Com o voto decisivo da ministra Cármen Lúcia, a Primeira Turma do Supremo Tribunal Federal (STF) condenou nesta sexta-feira, 25, a cabelereira Débora Rodrigues dos Santos a 14 anos de prisão em regime inicial fechado.
A pena foi proposta pelo ministro Alexandre de Moraes (relator) e acompanhada por Flávio Dino e Cármen Lúcia.
Os ministros Luiz Fux e Cristiano Zanin também votaram pela condenação, mas propuseram penas menores.
Veja como votaram os ministros:
- Alexandre de Moraes, Flávio Dino e Cármen Lúcia: 14 anos;
- Cristiano Zanin: 11 anos;
- Luiz Fux: 1 anos e seis meses.

Débora é acusada de ter pichado a frase “Perdeu, mané” na estátua da Justiça, que fica em frente ao prédio da Corte, durante os atos golpistas de 8 de Janeiro de 2023.

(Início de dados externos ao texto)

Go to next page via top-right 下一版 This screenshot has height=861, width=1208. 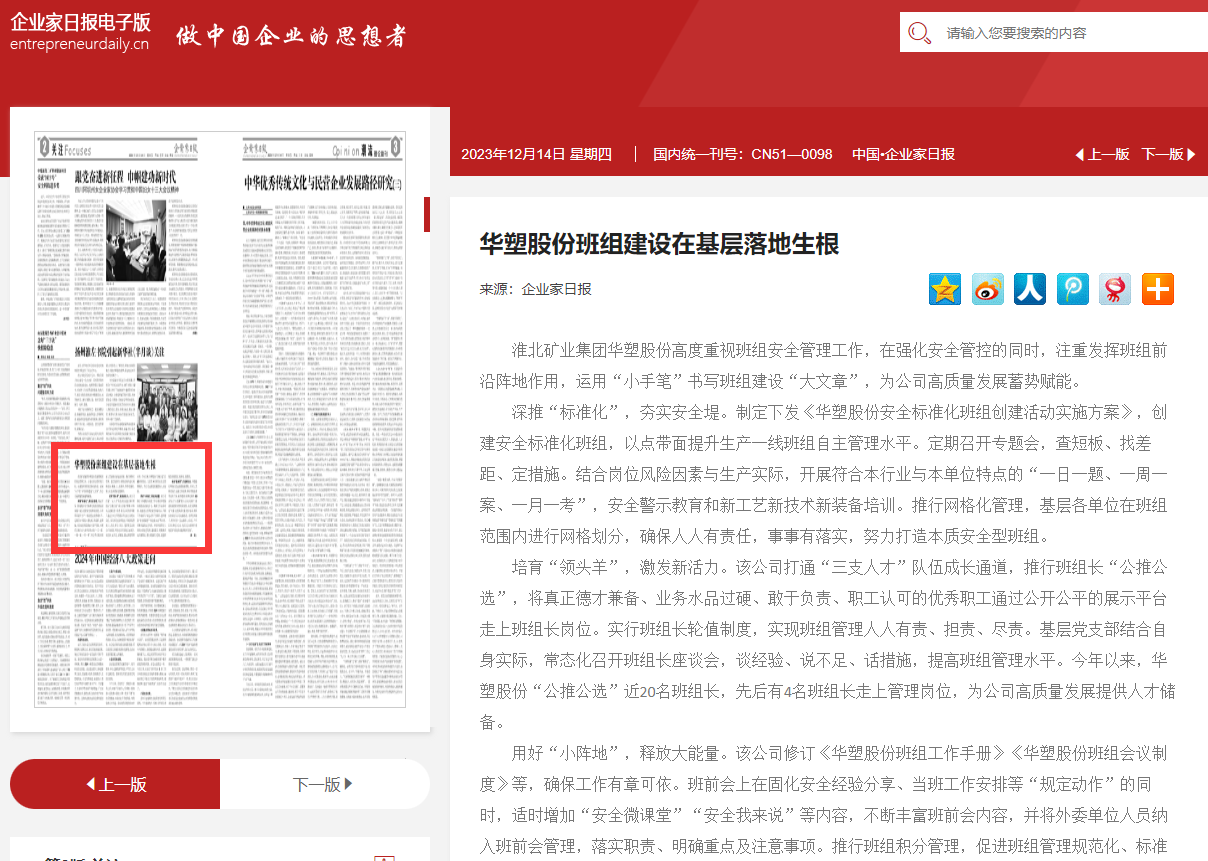1168,154
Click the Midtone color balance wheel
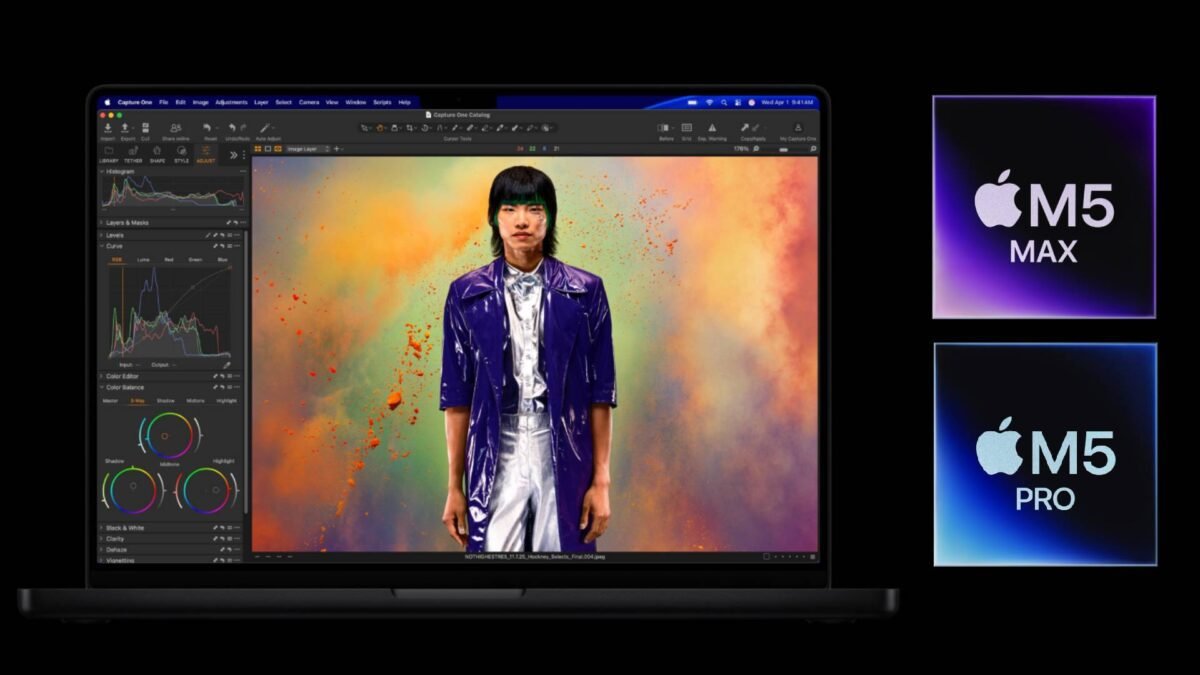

A Procuradoria-Geral da República (PGR) atribui cinco crimes à cabelereira – golpe de Estado, tentativa de abolição violenta do Estado Democrático de Direito, associação criminosa armada, dano qualificado e deterioração de patrimônio tombado. São crimes associados aos atos de vandalismo e depredação na Praça dos Três Poderes.